Hi everyone, I have been dealing with some troubling news, so I will start with some background information.

In June I became very sick with a case of Salmonella poisoning, was given the wrong yet very powerful antibiotic flagyl to kill it before the doctor knew what it was. Keep in mind I don't have a family doctor right now and have been going to clinics. Fast-forward to today and with accurate diagnosis I was put on 17 days of Bactrim DS, with the flagyl that's a total of 24 days on antibiotics (very powerful ones at that). The Salmonella finally cleared, during that time I also got a random belly button infection (keep in mind I haven't had an infection in about 7 years).

So now this is where the thyroid issue starts, I had a physical scheduled for while I was sick. While I was on my second round of Bactrim and was taking a separate antibiotic cream for my belly button I took the blood tests. I was starting to recover yet was still sick while taking it. Everything came back normal (including my cholesterol) except for my TSH, it was at 8.03. The clinic doctor despite knowing I had those infections and was on antibiotics jumped to conclusions and said my thyroid was slightly underactive and gave me 50 mcg of synthroid.

Now I am a 21 year old male, was perfectly fine and healthy before this with no symptoms and had no family history whatsoever of thyroid disease, so I was sceptical on this being the case. I then started looking on the internet and got other doctors opinions, finding out that a transient rise in TSH is pretty common during recovery from any serious illness/infection. So I then decided to not take it and retest a week after my last one and about 3 days off of antibiotics. This time with free t4 and t3. My results came back as follows: TSH 5.55 (range 0.3-5.00) free T4 17 (range 12-22) free T3 5.0 (range 2-5.7) and my antibodies came back negative.

So it looks like my TSH has already dropped (I am still recovering from the illness, just found out it is completely out of me 3 days ago). So I am wondering everyone's opinion on this, the doctors now think it was due to infection and that I am fine (have another test schedules in two months to let everything settle and go back to normal). I am the worse kind of person this can happen to, I can't let things go and get fixated that my health is going south and have been almost bed ridden the last week because of that. Would you guys be concerned with these results? Is this typical in people with serious infections? Mine went on for about 2 months, it was one of the strongest strains of Salmonella you can get.
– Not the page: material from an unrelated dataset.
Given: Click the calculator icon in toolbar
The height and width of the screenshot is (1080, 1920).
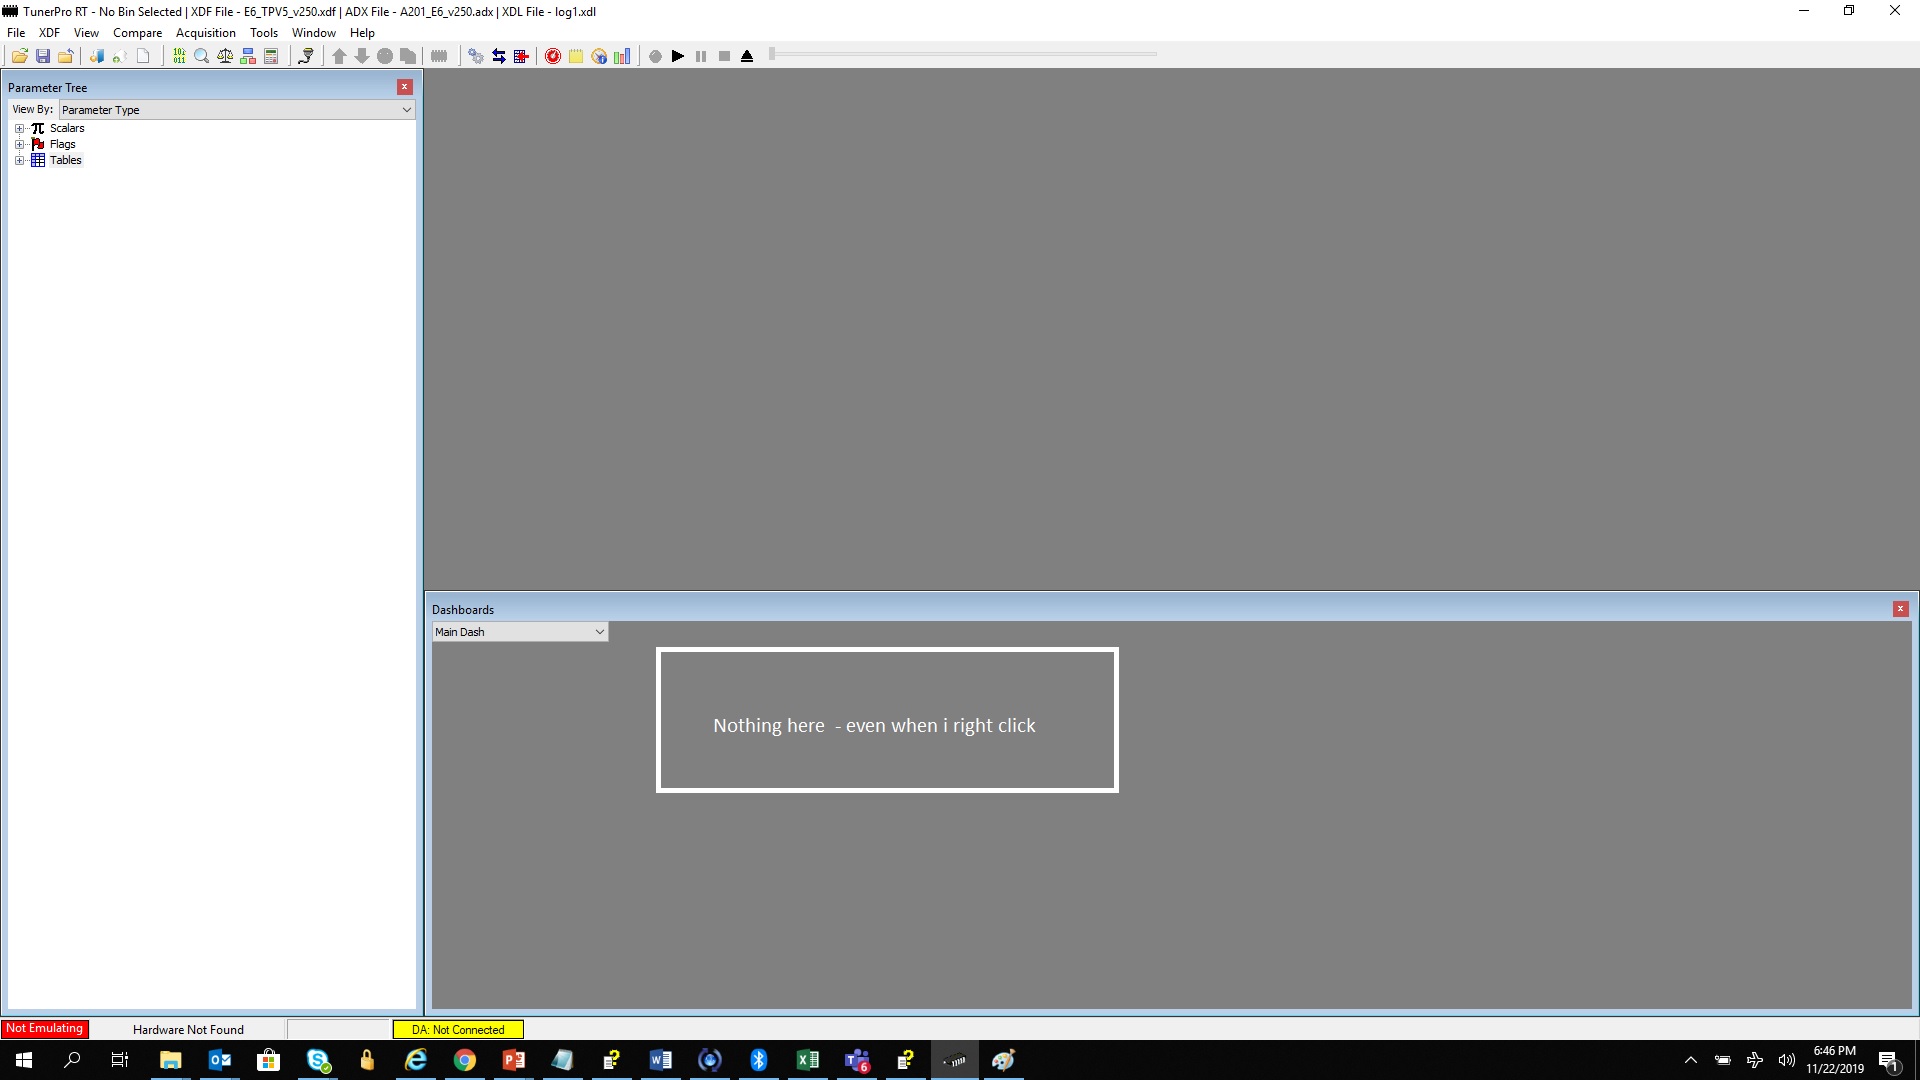Looking at the screenshot, I should click(271, 56).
Thanks for the help, sorry for the long read, I am going through a lot right now.


----------



## Andros (Aug 26, 2009)

worriedsick said:


> Hi everyone, I have been dealing with some troubling news, so I will start with some background information.
> 
> In June I became very sick with a case of Salmonella poisoning, was given the wrong yet very powerful antibiotic flagyl to kill it before the doctor knew what it was. Keep in mind I don't have a family doctor right now and have been going to clinics. Fast-forward to today and with accurate diagnosis I was put on 17 days of Bactrim DS, with the flagyl that's a total of 24 days on antibiotics (very powerful ones at that). The Salmonella finally cleared, during that time I also got a random belly button infection (keep in mind I haven't had an infection in about 7 years).
> 
> ...


Oh, my gosh!! You have been really ill!!! I am so sorry!

And by all means a serious illness can mess with the TSH. Also some antibiotics do the same.
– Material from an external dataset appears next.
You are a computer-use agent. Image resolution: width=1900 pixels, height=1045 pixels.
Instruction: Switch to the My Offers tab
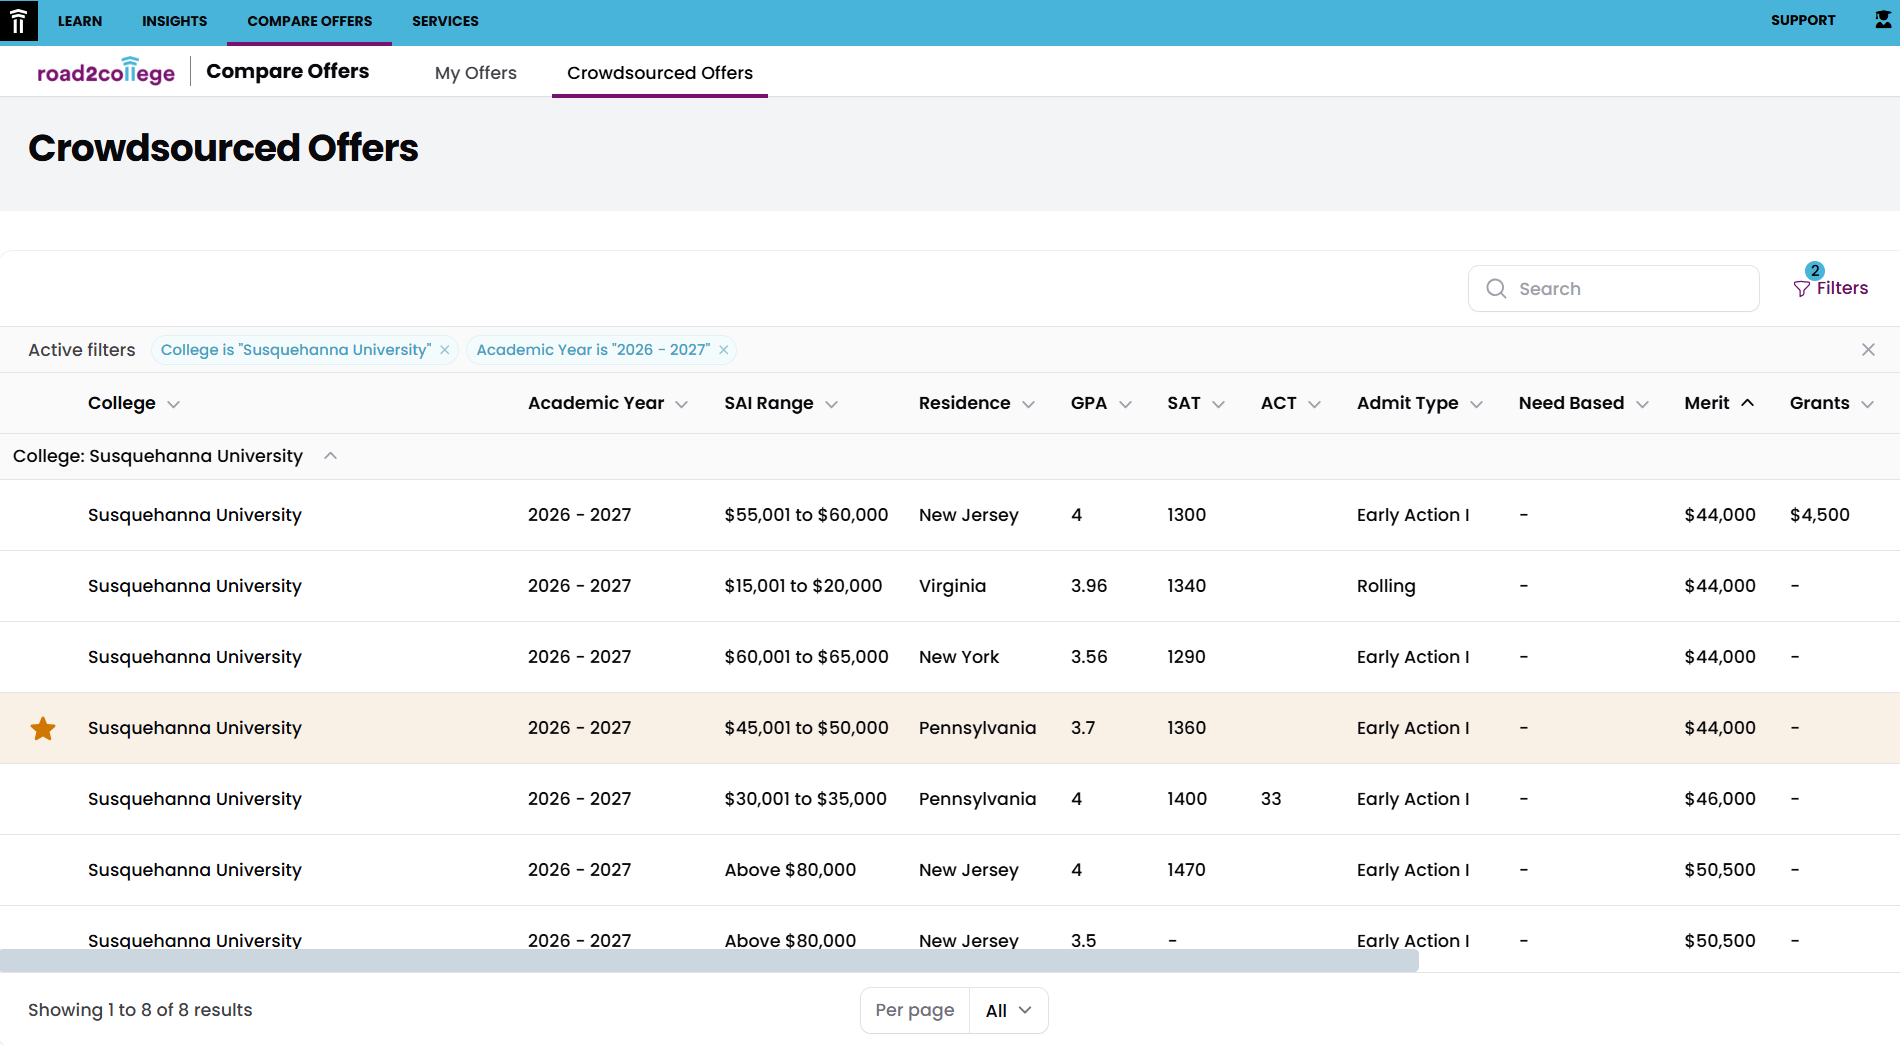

I do hope you are on the mend and truly; you have to give time for the meds to get out of your system and also to see if the thyroid will recover. Maybe get labs in about 8 weeks for the thyroid?

We are here for you and if we can help from afar, we will!


----------



## JPGreco (Mar 2, 2012)

Just keep an eye on things since it seems only your TSH was out of range.

Goodluck though


----------



## bigfoot (May 13, 2011)

Ugh, so sorry to hear you've been sick, that Salmonella does not sound like fun whatsoever. Yes, *absolutely* keep an eye on things. Not to scare you, but I went through a similar experience about four years ago -- got some sort of "flu-like virus" that doctors couldn't pinpoint. I was given IVs of fluids and sent home to rest. (From there the rest was history.) I can easily point to that as the beginning of my ongoing health problems.

So be sure that the doctors watch out for any changes and it's probably a good idea to schedule some follow-up appointments just to be sure. Also stay after them to turn over plenty of rocks, too (even though at your age that should be a given). The fact that you are already clued into things gives you a heck of an advantage from the get-go.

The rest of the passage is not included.